Data records
* * * * * * * * *

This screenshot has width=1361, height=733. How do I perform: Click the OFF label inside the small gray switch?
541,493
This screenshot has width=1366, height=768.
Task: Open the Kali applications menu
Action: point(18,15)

* * * * * * * * *

Task requirements
Write out every record again, exactly as it was written.

Result below
This screenshot has width=1361, height=733. How do I perform: Click the OFF label inside the small gray switch?
541,493
This screenshot has width=1366, height=768.
Task: Open the Kali applications menu
Action: point(18,15)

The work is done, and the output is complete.